F wie Fußball: Ab zu Gödde. Im Untergeschoss gibt es Fußbälle in Hülle und Fülle. Die Championsleague-Final-Edition von Adidas ist recht neu, das Exemplar der Hausmarke etwas günstiger. Wenn ich den Ball als Geschenk für meinen kleinen Neffen suchen würde, wäre der schwarz-silberne richtig, sieht fetzig aus. Es gibt auch kleinere Kinderbälle oder solche, die extra für Kunst- (HG) oder Echtrasen (FG) geeignet sind. „Vielleicht ein Gutschein?“, empfiehlt die Verkäuferin. Hinsichtlich Marke oder Farbe würde ich da jedenfalls nicht falsch machen.

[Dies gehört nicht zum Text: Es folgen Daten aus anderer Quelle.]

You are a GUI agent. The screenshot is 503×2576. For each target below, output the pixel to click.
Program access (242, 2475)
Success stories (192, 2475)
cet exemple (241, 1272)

S wie Schälmesser: Kreuz und quer durch die Innenstadt, kein Geschäft, das aussieht, als ob es Haushaltswaren führt. Haus der Handarbeit vielleicht? Ich schöpfe Hoffnung „Stoffe, Stoffe, Stoffe“, wirbt das Türschild. Kartoffeln schälen zählt wohl eher nicht zum Handarbeiten. Mehr Glück bei „Unterwegs“, die Artikel für „Outdoor, Freizeit und Jagd“ führen? Dort gibt es Messer, aber was einen Hirsch zerwirkt, ist nicht automatisch gut, um eine Zwiebel zu pellen. Idee: Der Wochenmarkt! Auf dem Stiftsplatz führt ein Händler Waren des täglichen Bedarfs. Apfelentkerner, Spargelschäler, Sparschäler – Schälmesser. In allen Formen und Farben. Zwei Euro für eins mit Holzgriff.

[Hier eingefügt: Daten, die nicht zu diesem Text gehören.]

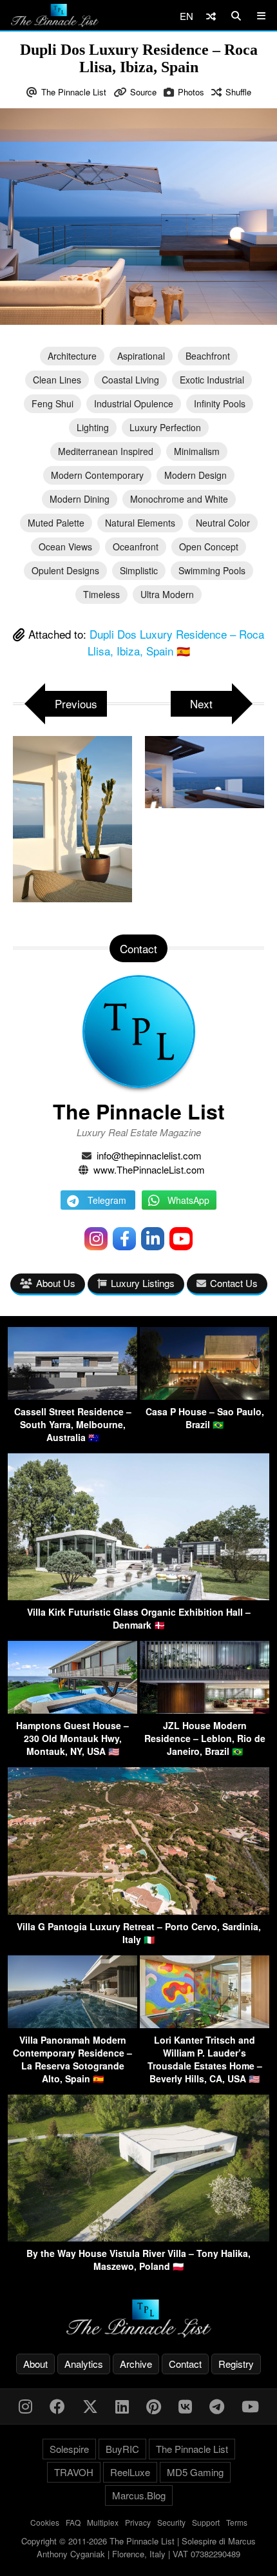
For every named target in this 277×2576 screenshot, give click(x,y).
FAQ (73, 2522)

G wie Geschenk: Etwas Besonderes sollte es sein, praktisch oder schön oder sogar beides – Ha! Der Klosterladen der Abtei Königsmünster. Selbstgebackenes Brot, ein Brieföffner aus geschmiedetem Damaststahl oder ein schlichtes Metallkreuz, vielleicht als Briefbeschwerer. Wie ich finde, allemal ein aussagekräftigeres Geschenk als der übliche 08/15-Nippes – Handarbeit aus Meschede, Einzelstück, von Benediktinermönchen geschmiedet. Das hat seinen Preis, ist aber nicht so teuer, wie man vielleicht denken könnte. 29,95 Euro für ein elegantes, schlichtes Kreuz. Als Wandschmuck, für meine Großmutter beispielsweise, finde ich nicht zu viel.

W wie Wecker: Mich aus dem Schlaf zu reißen, erledigt – leider – zuverlässig mein Handy. Obwohl, in letzter Zeit... Egal. Für Elektroartikel ist EP Kramer am Kreishaus erste Wahl. Und richtig: Verschiedenste Funk-, Radio- und Digital- und Analogwecker. Die Radiowecker von Grundig hätten eine gute Tonqualität, erklärt der Verkäufer; andere projizieren die Uhrzeit an die Zimmerdecke oder stehen aufrecht. Für die, die kaum Platz auf dem Nachttisch haben. Aber die kippen auch schnell um, wenn man schlaftrunken neben dem Kopf herumhaut, um das nervige Ding auszuschalten. Ich entscheide mich für ein elegantes Exemplar von Philips. Der kann wecken. Ob die Soundqualität gut ist, ist mir völlig egal, wenn mich das Ding aus den Träumen holt. Qualität kommt da nämlich von Quälen.